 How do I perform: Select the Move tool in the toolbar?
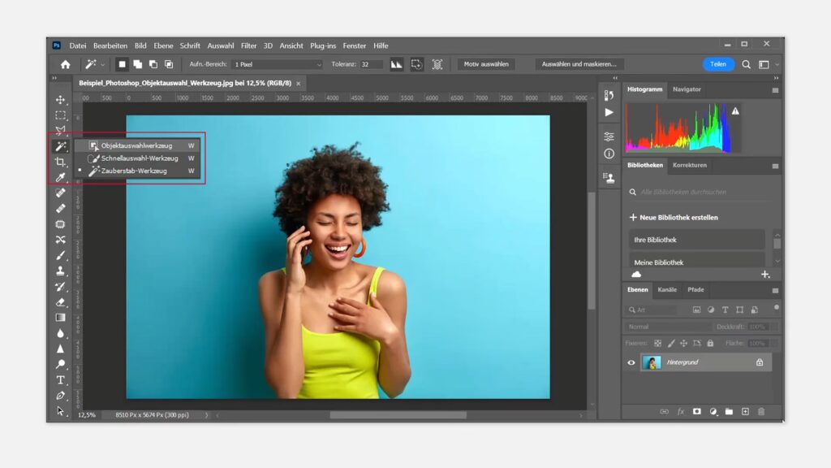click(x=60, y=100)
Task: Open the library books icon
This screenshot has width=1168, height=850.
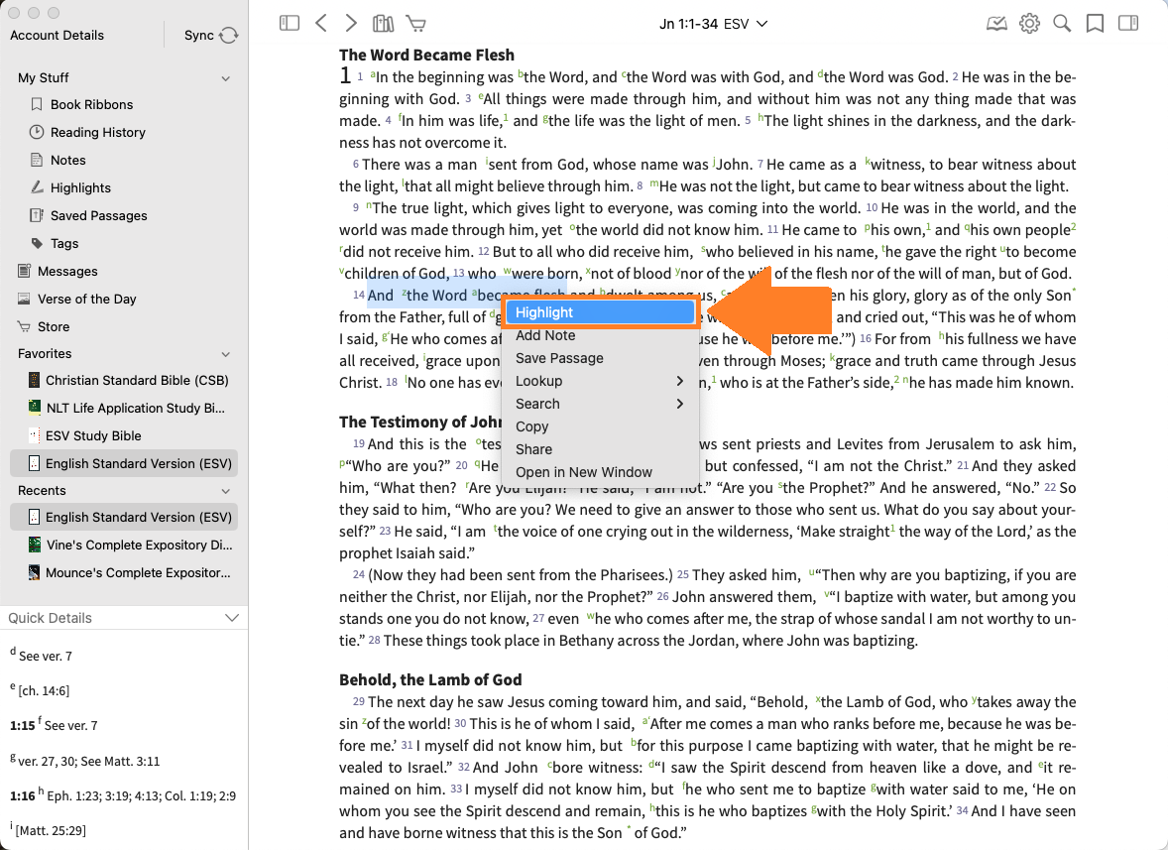Action: point(383,24)
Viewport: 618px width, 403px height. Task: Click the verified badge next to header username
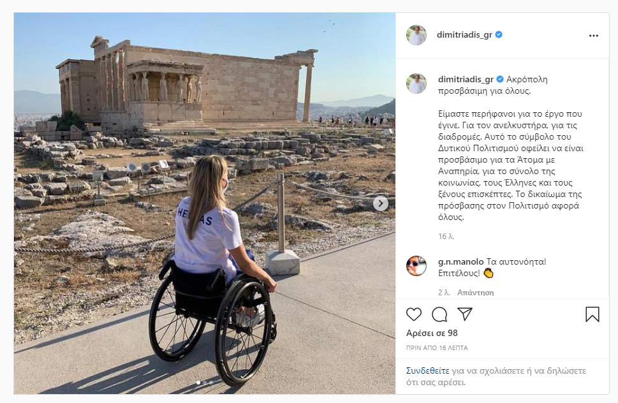point(499,34)
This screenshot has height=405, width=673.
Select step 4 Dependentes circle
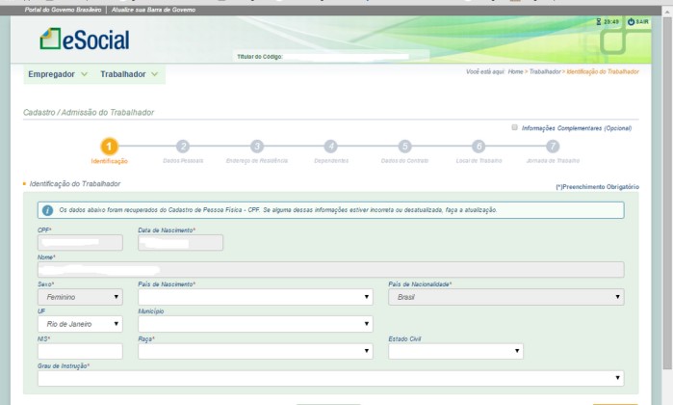[330, 147]
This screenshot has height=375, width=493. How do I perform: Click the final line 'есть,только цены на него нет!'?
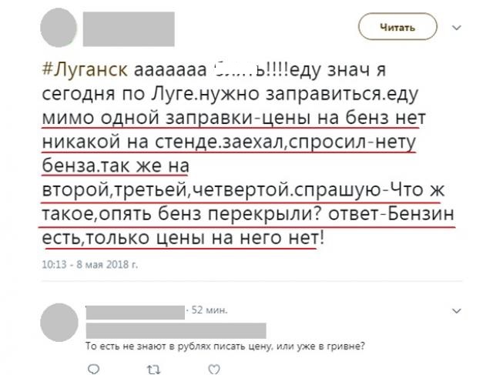(x=183, y=238)
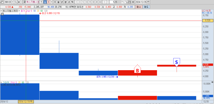Expand the period number 1 dropdown
The height and width of the screenshot is (104, 214).
[x=51, y=2]
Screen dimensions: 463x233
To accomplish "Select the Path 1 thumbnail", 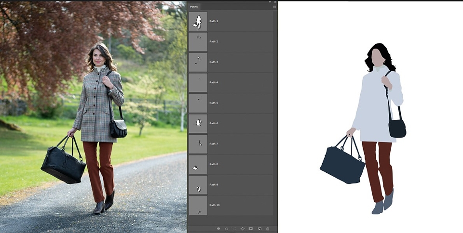I will [x=198, y=22].
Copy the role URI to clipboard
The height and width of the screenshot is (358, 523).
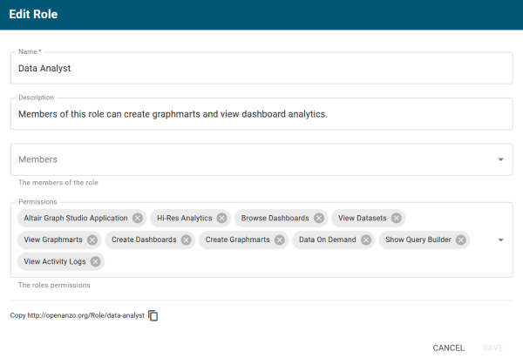point(153,315)
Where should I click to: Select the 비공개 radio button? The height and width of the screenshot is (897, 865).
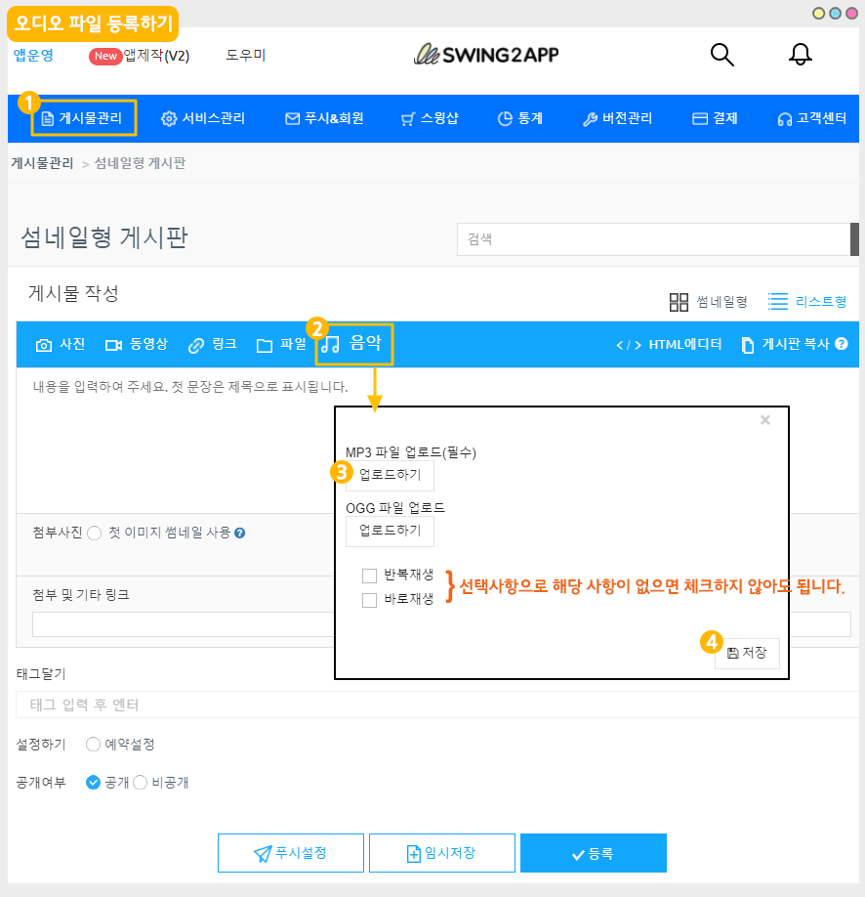point(140,783)

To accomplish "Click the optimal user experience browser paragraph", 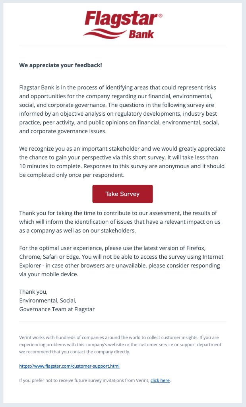I will [121, 261].
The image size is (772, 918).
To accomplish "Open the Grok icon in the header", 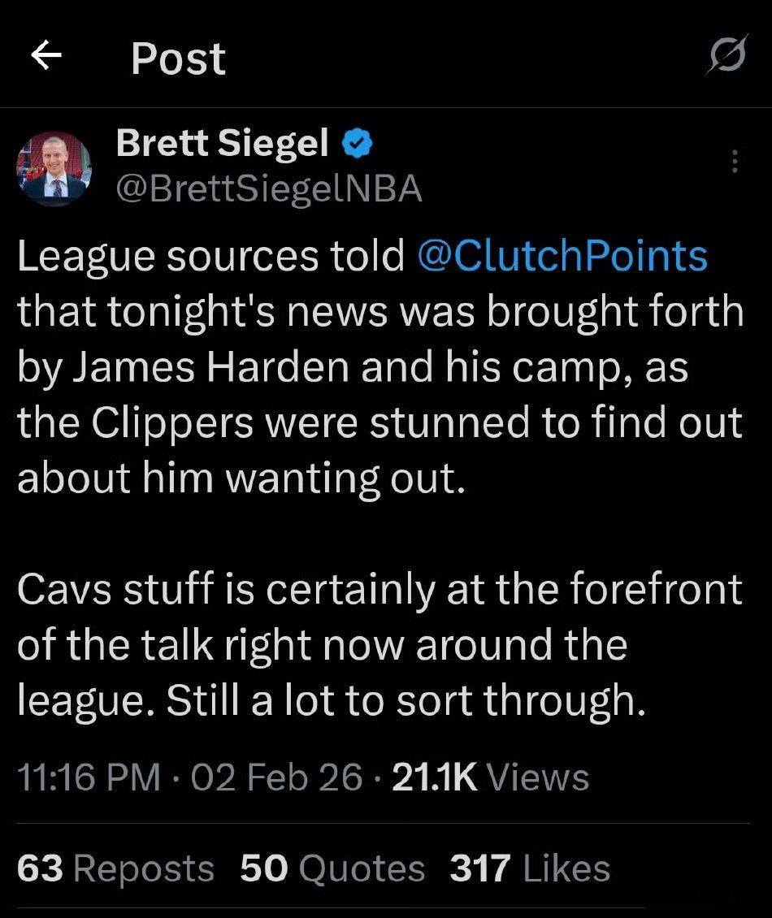I will click(725, 58).
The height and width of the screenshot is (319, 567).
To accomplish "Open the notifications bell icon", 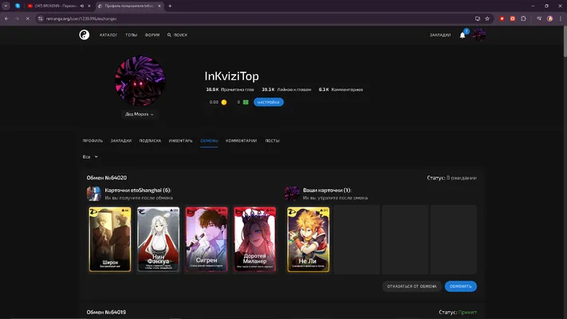I will coord(463,35).
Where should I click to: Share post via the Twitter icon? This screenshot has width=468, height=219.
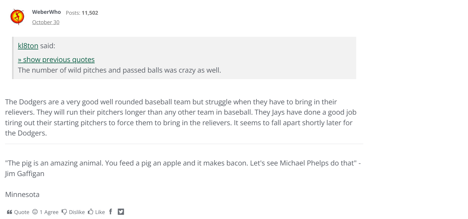pyautogui.click(x=121, y=212)
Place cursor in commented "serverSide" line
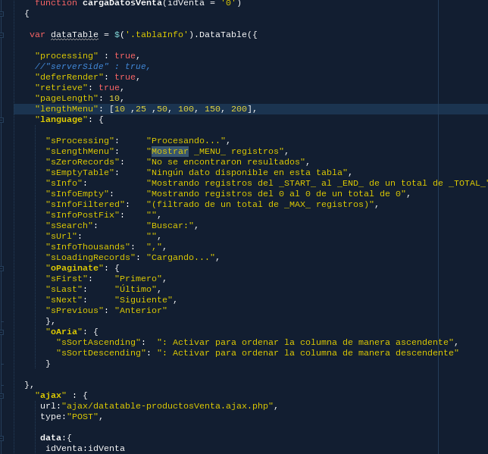Viewport: 488px width, 454px height. 92,67
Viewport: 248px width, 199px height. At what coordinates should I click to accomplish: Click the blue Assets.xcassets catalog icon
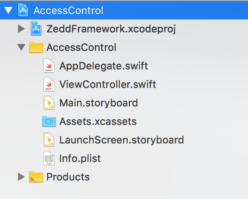coord(49,121)
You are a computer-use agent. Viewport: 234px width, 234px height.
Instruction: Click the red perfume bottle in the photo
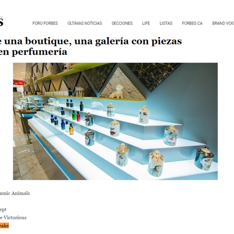click(78, 116)
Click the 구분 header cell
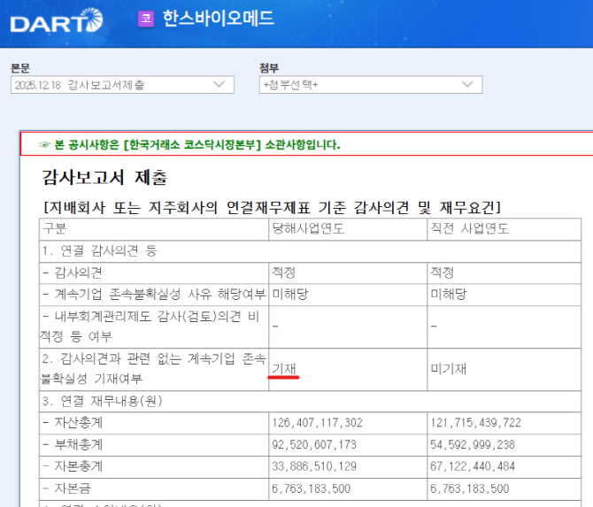 tap(55, 228)
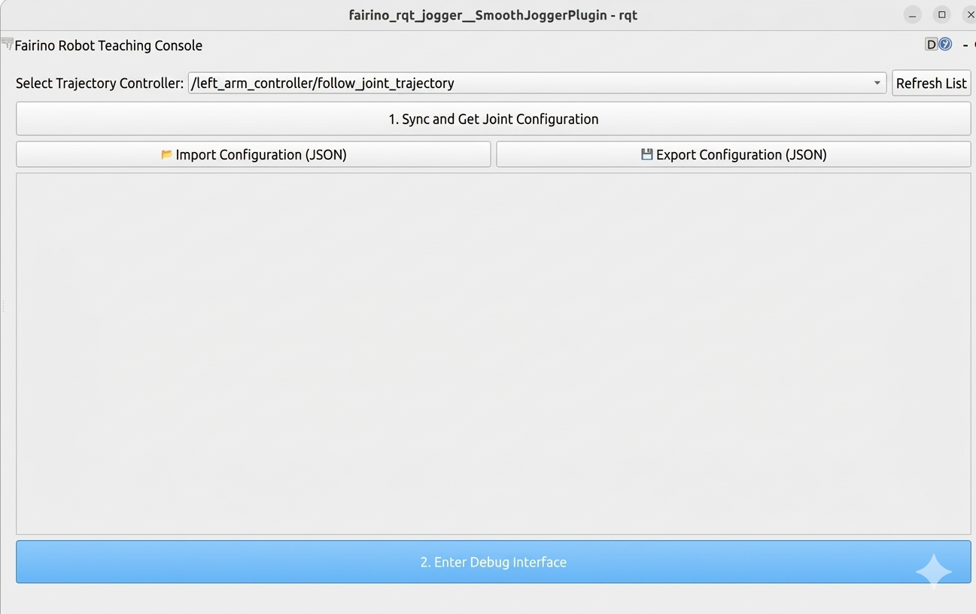Click the floppy disk icon on Export
This screenshot has height=614, width=976.
pyautogui.click(x=646, y=154)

▸ Exercise task: Can you update the rows starting at the beginning and ending at the line that contains "point(499,34)" so that "Move tool" reads "Hand tool", with all else unchanged and the pictures left out?

▸ Solved exercise:
 How do I perform: Select the Hand tool in the toolbar?
click(x=60, y=100)
Task: Open the library books icon
This screenshot has width=1168, height=850.
Action: point(383,24)
Viewport: 618px width, 403px height. Task: Click the verified badge next to header username
point(499,34)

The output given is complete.